_Texte fourni_.

******

Je trouve
positif que les mathématiciens de
l'Académie aient pris au sérieux la
demande du Ministre, et se soient " penchés
" sur l'enseignement des mathématiques
à l'école élémentaire.
J'ai connu dans le passé, notamment dans des
réunions organisées par la
Société Mathématique de
France, des réactions franchement
condescendantes de certains mathématiciens
à l'égard d'une telle question,
subalterne à leurs yeux. Il est bien, donc,
de la part de savants de haut niveau d'avoir
répondu à cette demande. Aussi les
remarques qui suivent sont-elles écrites
pour avancer un peu dans la réflexion,
même si elles sont aussi critiques à
l'égard de certaines idées contenues
dans l'avis de l'Académie.
1- Ma première
remarque
est que la question de l'orientation de
l'enseignement n'est pas bien posée avec la
question du calcul, si importante soit-elle ; pas
davantage que les mathématiques
elles-mêmes ne peuvent être
pensées d'abord en termes de calcul, mais
plutôt en termes de conceptualisation et de
raisonnement.
En outre la question de l'enseignement
passe par celle de l'apprentissage, puisque ce sont
les difficultés d'apprentissage des
élèves qui sont les points de
résistance de l'action de l'enseignant.
A moins de considérer que les enfants sont
une pâte aisément malléable,
l'apprentissage ne résulte pas de
manière simple de l'enseignement ; l'action
réciproque existe également puisque
l'enseignant agit sous des contraintes qui ne sont
pas seulement institutionnelles, celles du ministre
et des programmes, mais aussi celles liées
aux difficultés qu'il rencontre dans son
action. Or les difficultés des
élèves sont d'abord des
difficultés de conceptualisation, lesquelles
concernent le calcul, mais pas
seulement.
L'avis de l'Académie contient
d'ailleurs plusieurs idées que je trouve
justes pour ma part:
-ne
pas disjoindre l'étude des nombres de
celles des grandeurs ;
-rapprocher de
la géométrie la mesure des
grandeurs et leur représentation
;
-accorder
beaucoup d'importance à la
proportionnalité.
Mais il faut en dire davantage que ce qui est
dit dans l'avis, faute de quoi on peut retomber
dans cette bétise
épistémologique du passé qui
consiste à distinguer " nombres
concrets " et " nombres abstraits ".

******

_Liste des enregistrements_.

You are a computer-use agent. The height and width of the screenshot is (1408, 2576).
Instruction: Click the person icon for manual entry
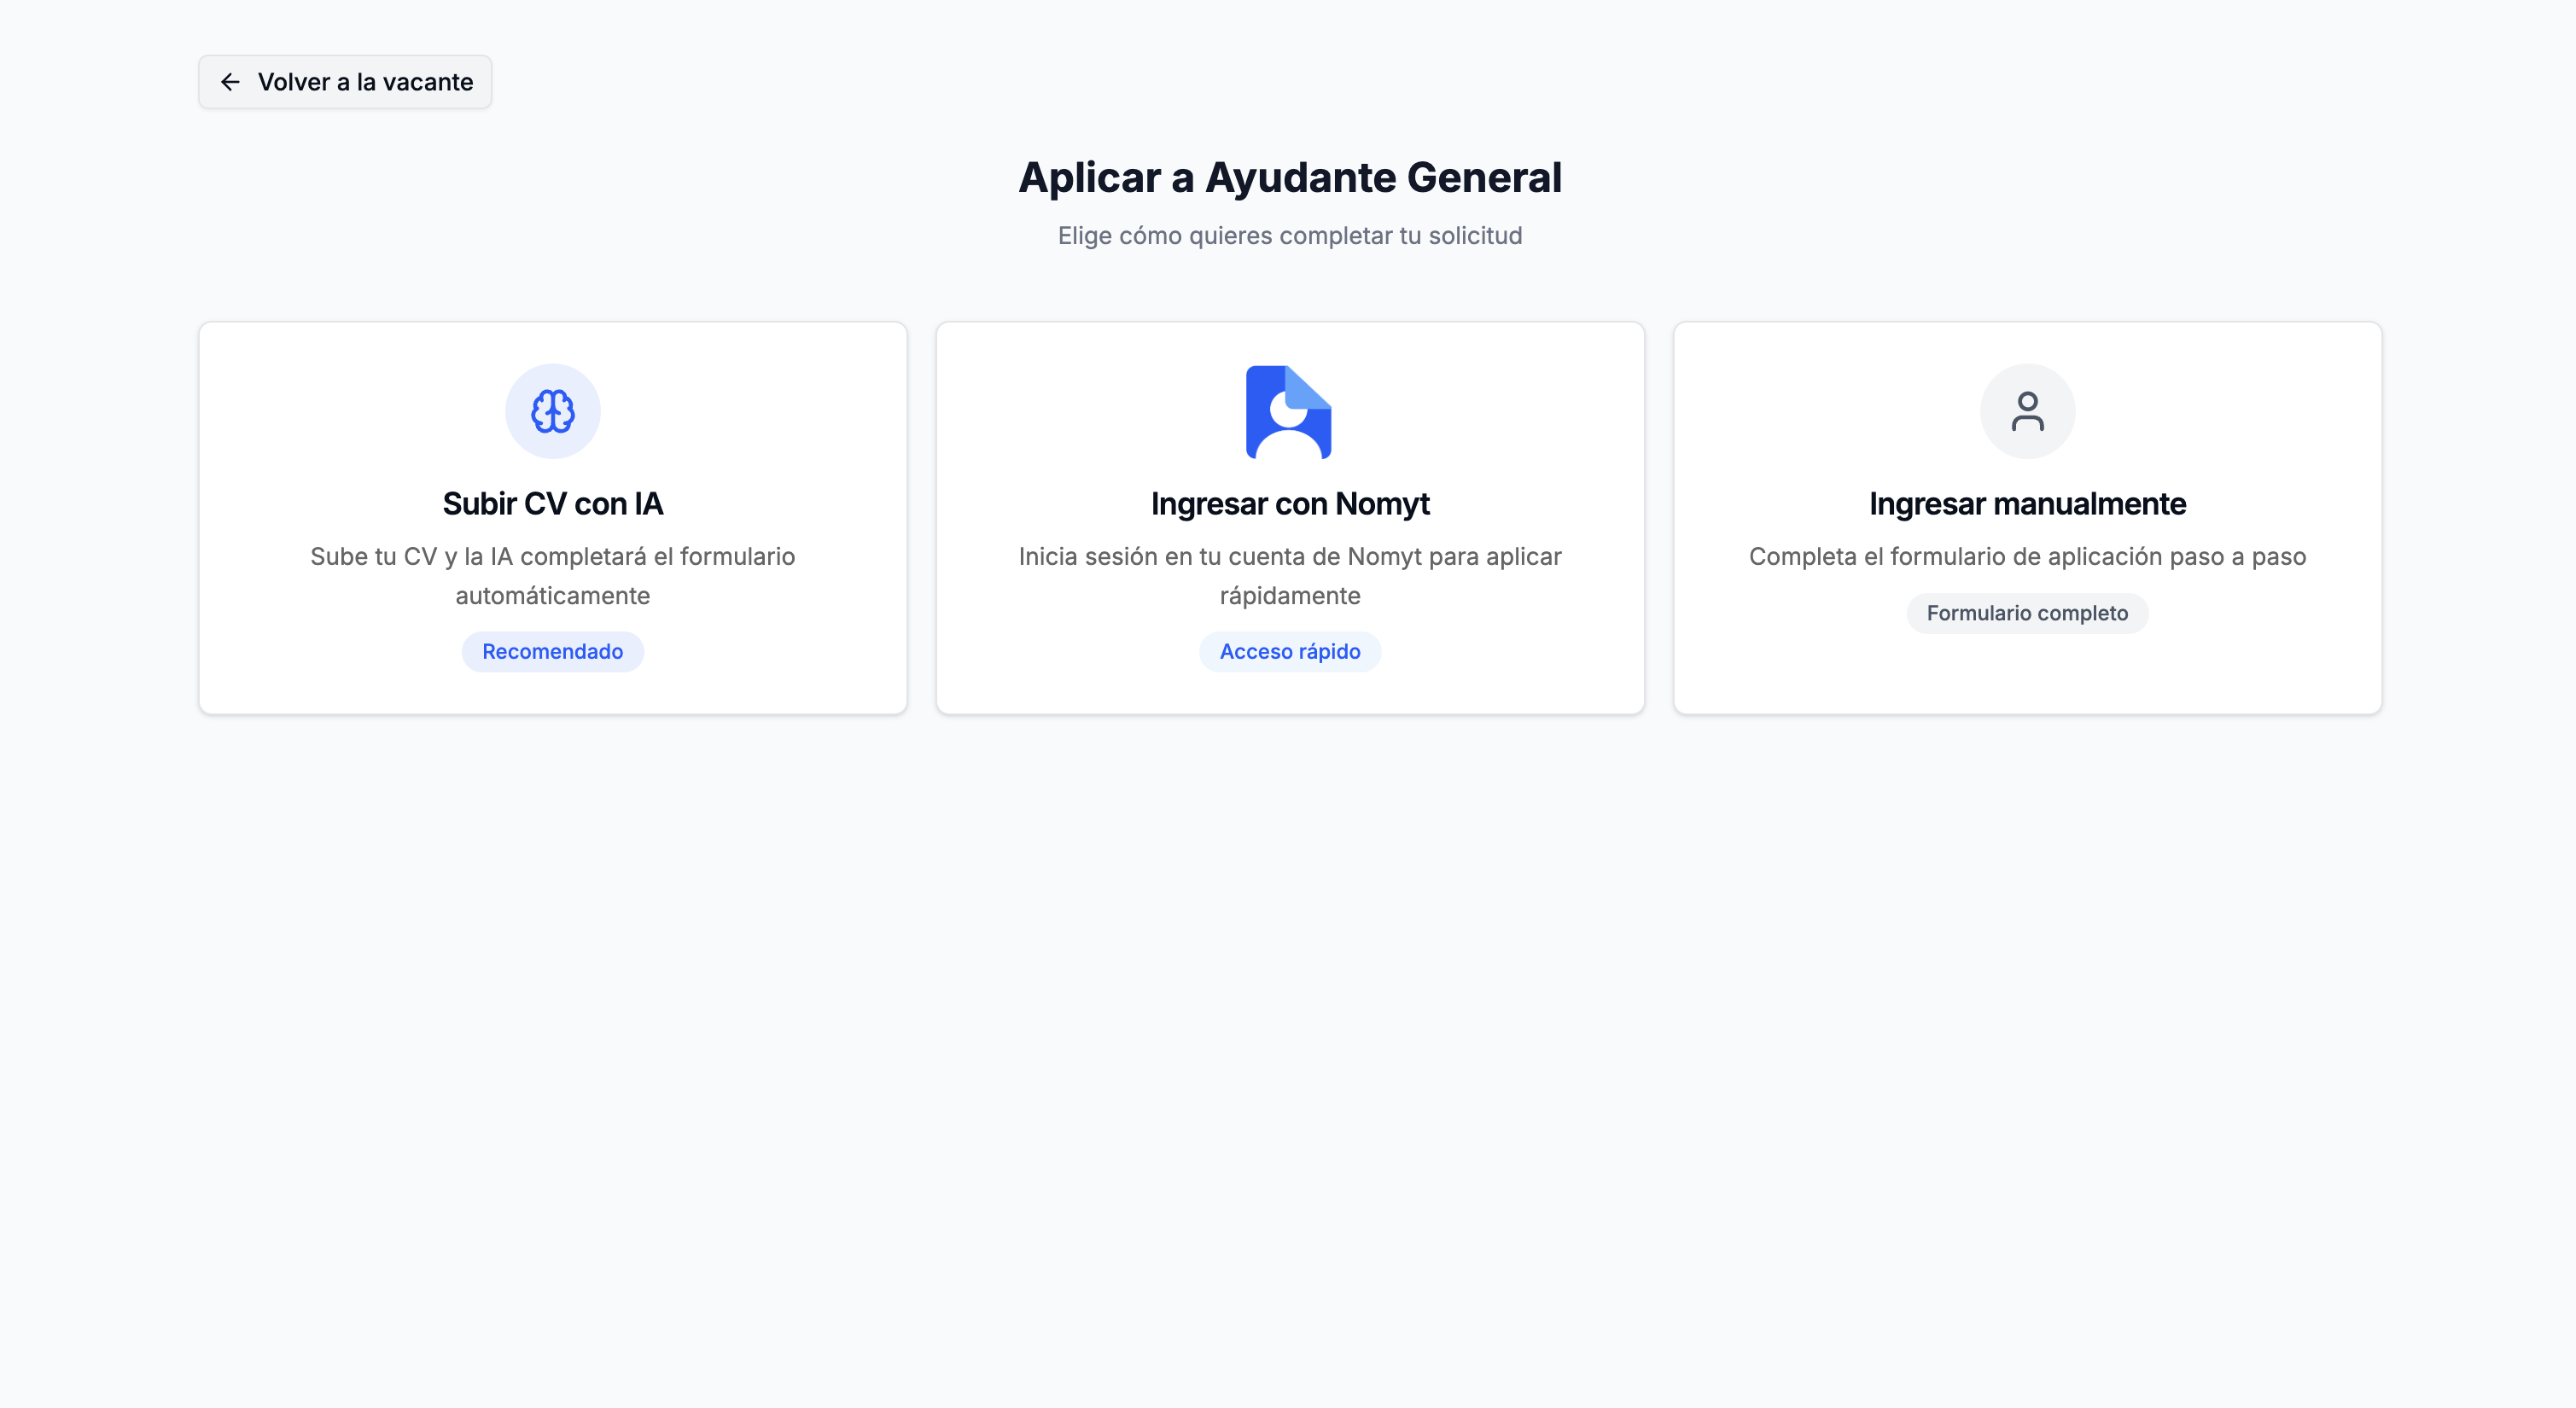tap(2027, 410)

******

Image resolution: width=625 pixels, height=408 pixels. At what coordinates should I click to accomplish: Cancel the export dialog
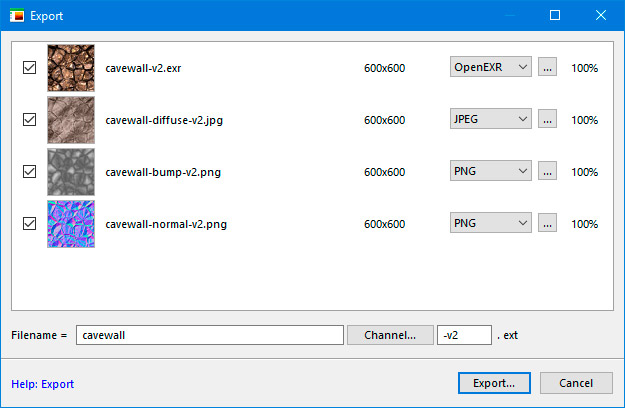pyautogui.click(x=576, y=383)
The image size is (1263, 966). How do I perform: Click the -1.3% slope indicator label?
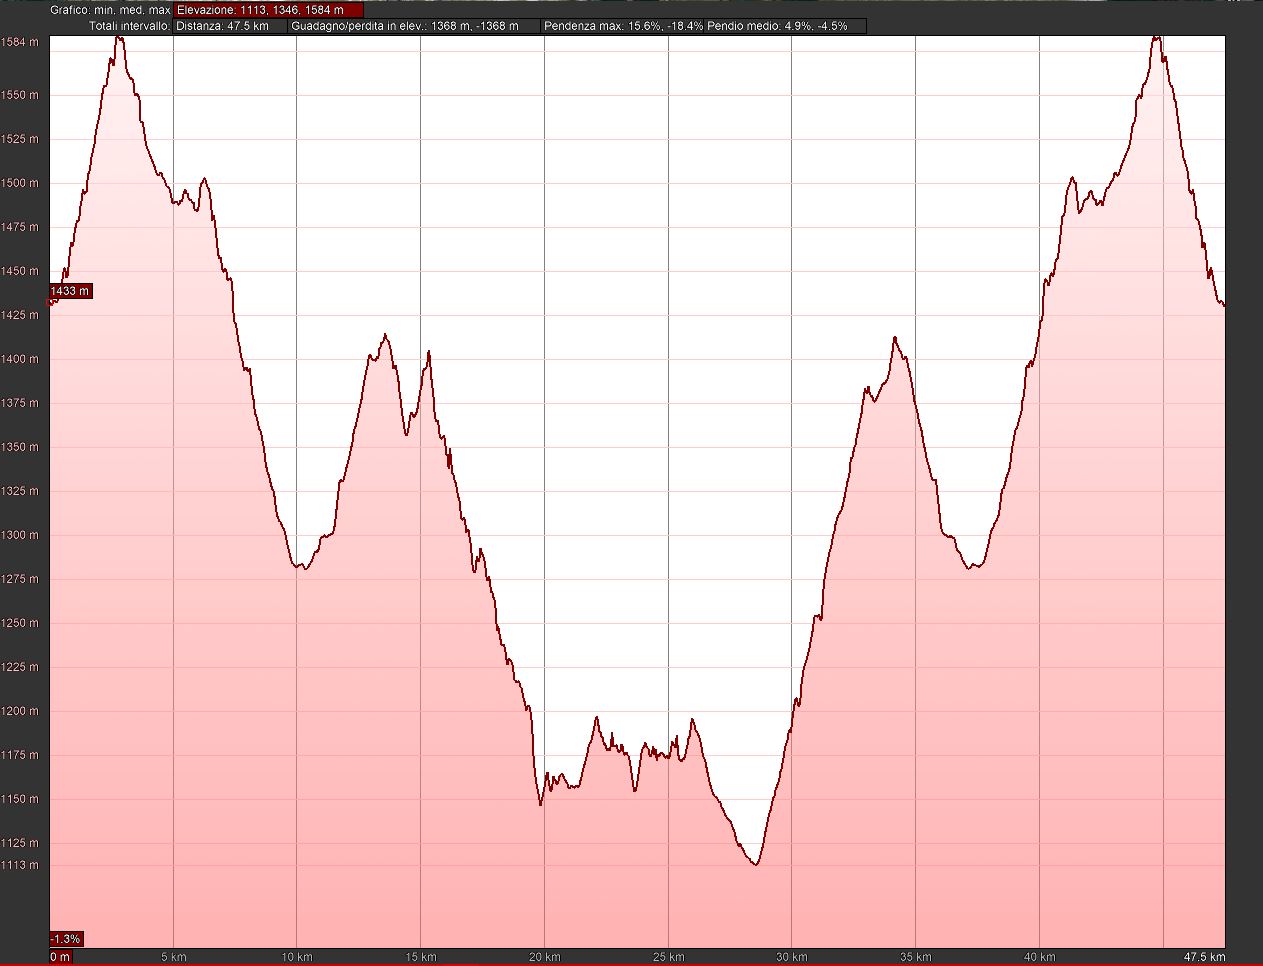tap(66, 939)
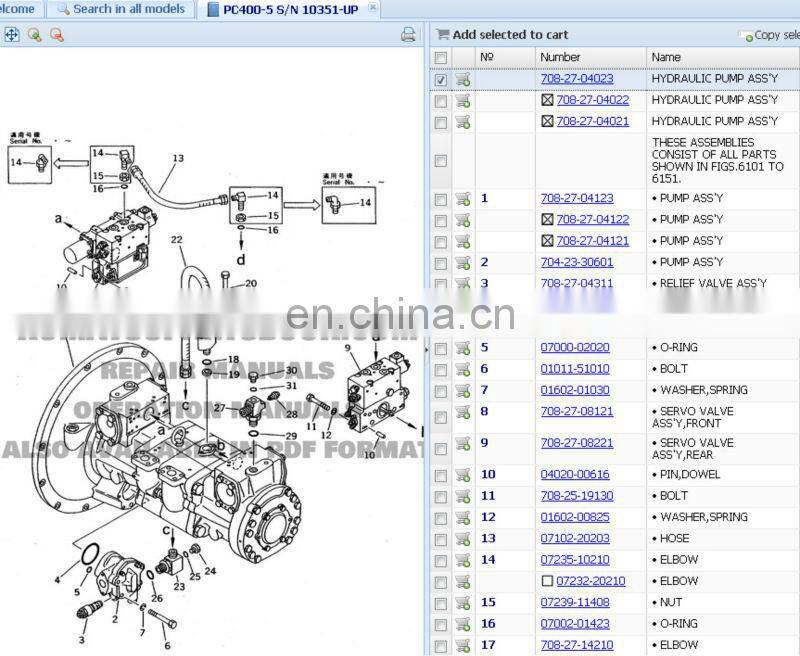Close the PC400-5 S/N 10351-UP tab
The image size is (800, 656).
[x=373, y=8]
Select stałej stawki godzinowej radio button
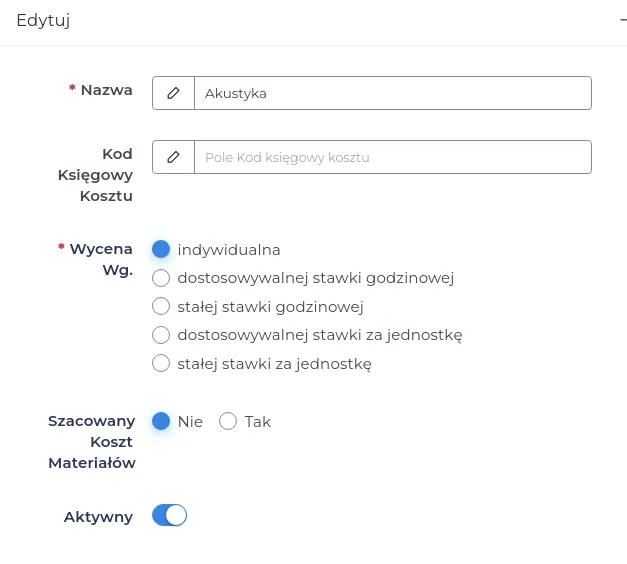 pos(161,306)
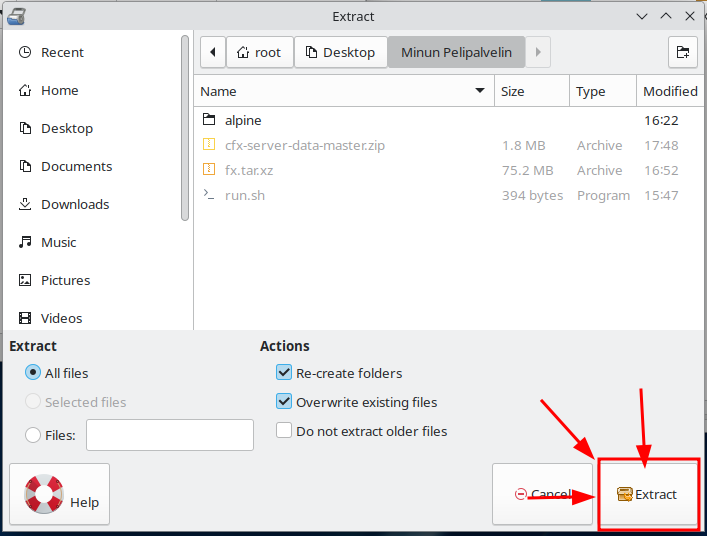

******

_Exercice proposé A_.
D'après le texte fourni, dans quel cadre ont notamment été observées les réactions condescendantes de certains mathématiciens ?
_Exercice proposé B_.
Expliquez, en vous appuyant sur le texte fourni, pourquoi la question de l'enseignement passe par celle de l'apprentissage.

_Réponse attendue A_.
Dans des réunions organisées par la Société Mathématique de France.

_Réponse attendue B_.
Elle passe par celle de l'apprentissage parce que les difficultés d'apprentissage des élèves sont les points de résistance de l'action de l'enseignant.